*Kutipan Teks*.

Yang terpenting dalam obyek studi PKn adalah manusia Indonesia, yaitu Warga Negara Indonesia. Status atau kedudukan seseorang membawa serta peranan seseorang. Disinilah seseorang dituntut dapat senantiasa menampilkan dirinya sesuai dengan hakikat manusia. Pangkal tolak untuk supaya manusia itu dapat sesuai dengan statusnya adalah pengendalian diri.







C.   Definisi PKn Menurut Para Ahli

Menurut Udin S. Winataputra bahwa secara akademis PKn didefinisikan sebagai suatu bidang kajian yang memusatkan telaahnya pada seluruh dimensi psikologis dan sosial budaya kewarganegaraan individu dengan menggunakan ilmu politik.
Menurut Stanley E. Diamond dan Elmer F. Peliger, Pendidkan Kewarganegaraan adalah studi yang berhubungan dengan tugas-tugas Pemerintahan serta hak dan kewajiban warga negara.
Menurut Majalah Education Tahun 1986, mengatakan bahwa Pendidikan Kewarganegaraan adalah suatu ilmu tentang kewarganegaraan yang berhubungan dengan manusia sebagai individu dalam suatu perkumpulan yang terorganisir hubungannya dengan Negara.
Definisi Pkn  
Pendidkan keawrganegaraan adalah pendidikkan yang mengkaji dan mmembahas tentang pemerintahan, konstitusi, lembaga-lembaga demokrasi, rule of law, ham, hak dan kewajiban warga Negara serta proses demokrasi.

*Catatan Data*.
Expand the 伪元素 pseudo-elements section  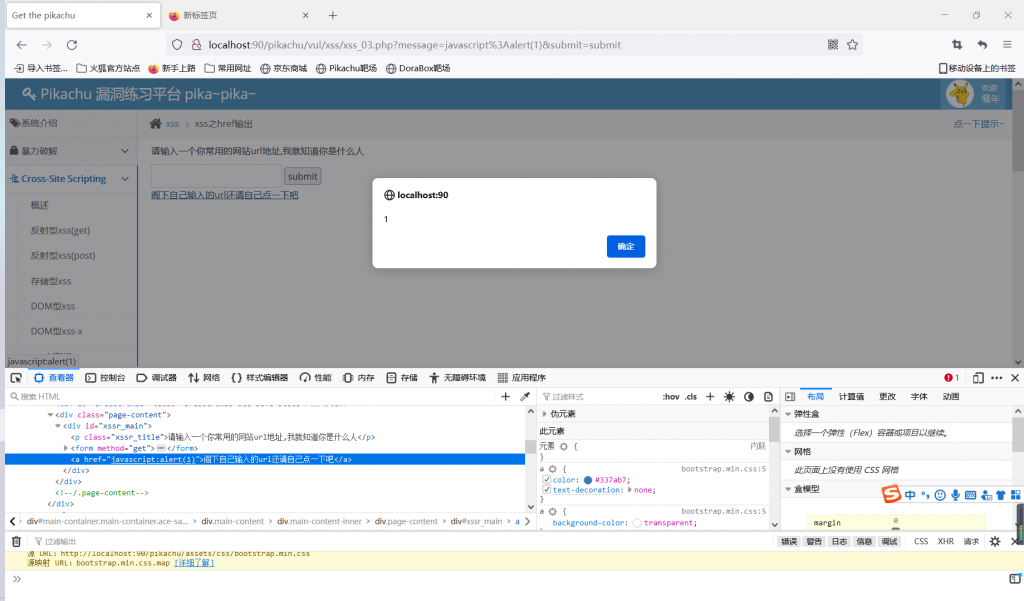click(x=545, y=414)
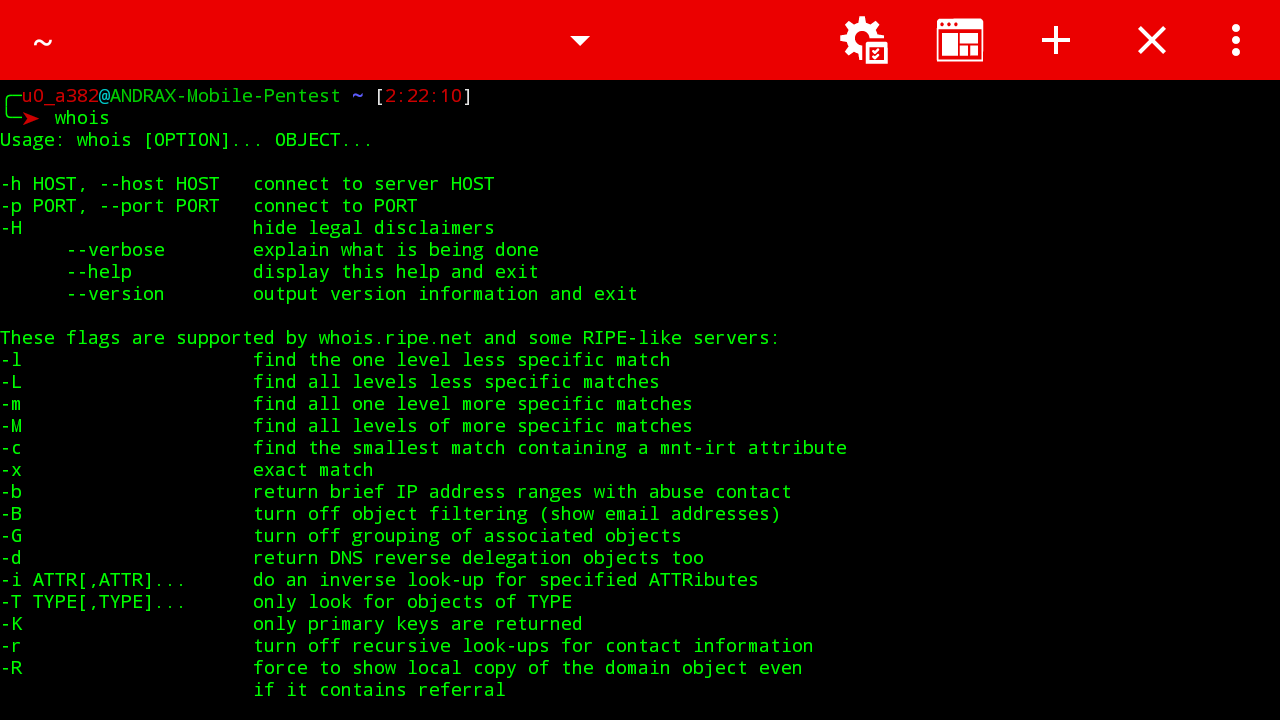Click the --version option text
Image resolution: width=1280 pixels, height=720 pixels.
point(115,294)
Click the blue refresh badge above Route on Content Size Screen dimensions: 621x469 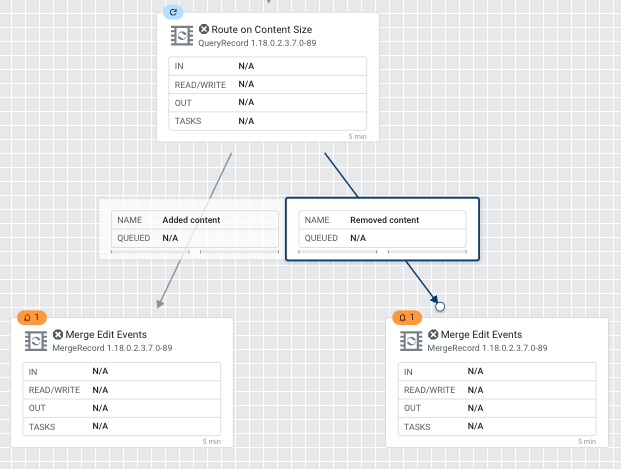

*Soal Latihan*.
(1) Apakah setiap pernyataan berikut sesuai dengan kutipan tentang PKn? Jawab ya atau tidak, sertakan kata-kata penentu dari kutipan yang dikutip persis.
(a) Pangkal tolak agar manusia dapat sesuai dengan statusnya adalah pengendalian diri.
(b) Menurut Stanley E. Diamond dan Elmer F. Peliger, PKn adalah studi tentang lembaga-lembaga demokrasi dan rule of law.
(c) Udin S. Winataputra mendefinisikan PKn secara akademis dengan menggunakan ilmu ekonomi.
(2) Jawab pertanyaan berikut berdasarkan kutipan tentang PKn.
(a) Apa yang terpenting dalam obyek studi PKn?
(b) Tahun berapa yang disebut untuk Majalah Education?
(c) Menurut Udin S. Winataputra, pada dimensi apa PKn memusatkan telaahnya?
(3) Ulangi dengan persis bagian kutipan tentang PKn di antara "Menurut Stanley E." dan "hubungannya dengan Negara.", termasuk kedua batas itu.
Catatan tersebut tidak diperlukan untuk pengerjaan.

*Pembahasan Soal*.
(1)
(a) Ya: "Pangkal tolak untuk supaya manusia itu dapat sesuai dengan statusnya adalah pengendalian diri."
(b) Tidak: "studi yang berhubungan dengan tugas-tugas Pemerintahan serta hak dan kewajiban warga negara."
(c) Tidak: "dengan menggunakan ilmu politik."

(2)
(a) Manusia Indonesia, yaitu Warga Negara Indonesia.
(b) Tahun 1986.
(c) Pada seluruh dimensi psikologis dan sosial budaya kewarganegaraan individu.

(3)
Menurut Stanley E. Diamond dan Elmer F. Peliger, Pendidkan Kewarganegaraan adalah studi yang berhubungan dengan tugas-tugas Pemerintahan serta hak dan kewajiban warga negara.
Menurut Majalah Education Tahun 1986, mengatakan bahwa Pendidikan Kewarganegaraan adalah suatu ilmu tentang kewarganegaraan yang berhubungan dengan manusia sebagai individu dalam suatu perkumpulan yang terorganisir hubungannya dengan Negara.